The wins aren't there for the lanky right-hander, but other than that, the stats paint a pretty impressive picture for the 26-year-old. He's a virtual lock to surpass his career high in innings pitched. Same with strikeouts. His WHIP is the best it's ever been. And his ERA is a half-run better than he's ever posted.
The man who is widely considered one of baseball's good guys continues to murder right-handed batters, holding them to a .214 average this season. He's going to need to do a better job of getting left-handed bats out, but the Tribe has to be impressed with his progression.
As Masteron continues the best year of his young career at Fenway Park on Thursday, it's worth looking back at the deal that sent Masterson and a pair of prospects to Cleveland in exchange for Victor Martinez.
Martinez has since moved on from Boston after signing with Detroit in the offseason, but his time in Boston left an impact.
When Martinez was acquired before the 2009 deadline, the Sox were ready to make a playoff push, and Martinez was considered one of the best players available at the deadline. All he did was hit .339 down the stretch for the Red Sox before making the 2010 All-Star team in his only full season with the club.

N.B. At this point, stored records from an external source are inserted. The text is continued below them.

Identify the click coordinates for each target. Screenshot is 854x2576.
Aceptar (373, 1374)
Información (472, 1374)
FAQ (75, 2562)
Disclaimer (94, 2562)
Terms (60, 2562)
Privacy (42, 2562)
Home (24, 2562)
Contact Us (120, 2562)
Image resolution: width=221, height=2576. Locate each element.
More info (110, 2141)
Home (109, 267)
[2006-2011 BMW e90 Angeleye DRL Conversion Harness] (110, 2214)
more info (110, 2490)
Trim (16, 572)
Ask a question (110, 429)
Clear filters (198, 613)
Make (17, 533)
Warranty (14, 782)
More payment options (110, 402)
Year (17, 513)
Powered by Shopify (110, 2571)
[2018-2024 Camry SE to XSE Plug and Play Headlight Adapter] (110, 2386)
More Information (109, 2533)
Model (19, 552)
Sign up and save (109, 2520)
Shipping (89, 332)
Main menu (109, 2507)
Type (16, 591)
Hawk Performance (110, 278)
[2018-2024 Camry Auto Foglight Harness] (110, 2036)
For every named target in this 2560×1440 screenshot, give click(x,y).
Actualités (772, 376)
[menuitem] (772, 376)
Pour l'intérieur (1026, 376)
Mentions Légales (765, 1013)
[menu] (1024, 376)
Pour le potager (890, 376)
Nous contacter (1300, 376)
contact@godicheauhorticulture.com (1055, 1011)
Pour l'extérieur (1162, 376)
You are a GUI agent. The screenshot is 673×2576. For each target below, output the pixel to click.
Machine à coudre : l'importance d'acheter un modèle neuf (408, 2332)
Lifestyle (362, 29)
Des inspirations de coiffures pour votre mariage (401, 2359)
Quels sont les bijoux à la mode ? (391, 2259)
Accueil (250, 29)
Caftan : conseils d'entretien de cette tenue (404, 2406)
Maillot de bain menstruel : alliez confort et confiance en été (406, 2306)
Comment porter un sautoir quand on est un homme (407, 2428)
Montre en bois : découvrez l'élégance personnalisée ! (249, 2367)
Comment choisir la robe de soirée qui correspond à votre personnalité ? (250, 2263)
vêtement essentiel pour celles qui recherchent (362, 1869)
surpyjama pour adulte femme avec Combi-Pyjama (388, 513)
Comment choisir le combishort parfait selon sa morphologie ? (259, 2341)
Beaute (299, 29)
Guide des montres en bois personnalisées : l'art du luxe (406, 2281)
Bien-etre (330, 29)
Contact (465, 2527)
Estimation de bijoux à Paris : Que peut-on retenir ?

Acquiring Martinez was the right move at the time, and in hindsight, you can't argue the fact that the Sox got one of the best-hitting catchers in baseball. He has, however, since moved on, while the Indians continue to reap the benefits of not only having Masterson in the fold, but two other up-and-coming prospects as well.
Nick Hagadone and Bryan Price, the two prospects sent from Boston to Cleveland, continue to develop in the minors.
Hagadone, the tall left-hander who was a first-round pick of the Sox in 2007, has been used by the Indians as a reliever since they acquired him. He's made the jump from Double-A to Triple-A in 2011, and he really hasn't missed a beat. Hagadone boasts an impressive 1.23 WHIP to go along with an average of just a hair under 10 strikeouts per nine innings. Really, it's starting to look like it's just a matter of time before Hagadone is working out of the pen at the big league level for the Tribe.
Meanwhile, Price remains a bit of a wild card. He's certainly not as close as Hagadone, but he continues to plug away at Double-A Akron. He continues to throw strikes though — he's issued just 36 walks in 106 innings over the last two years — and that is something that can't be overlooked. Still, it's safe to assume that Price isn't knocking on the major league door at the moment.
As we're starting to get a clearer picture of what this trade looks like in retrospect, more time is still needed. Masterson needs to prove that he can find consistency as a starter and put together multiple strong seasons. Hagadone will soon have to prove that he can make the jump and get big league hitters. And if both of those guys can do those things, it really won't matter what Price does, and any success he has for the Indians will be gravy.
Again, acquiring Martinez was the right move to make for the Red Sox at the time in 2009, and you always have to give up something to get something. But looking at these things in retrospect is always fun. However, if Masterson is throwing seven solid innings next year before turning things over to Hagdone to close the door, it will be just a little less fun for Red Sox fans watching from afar.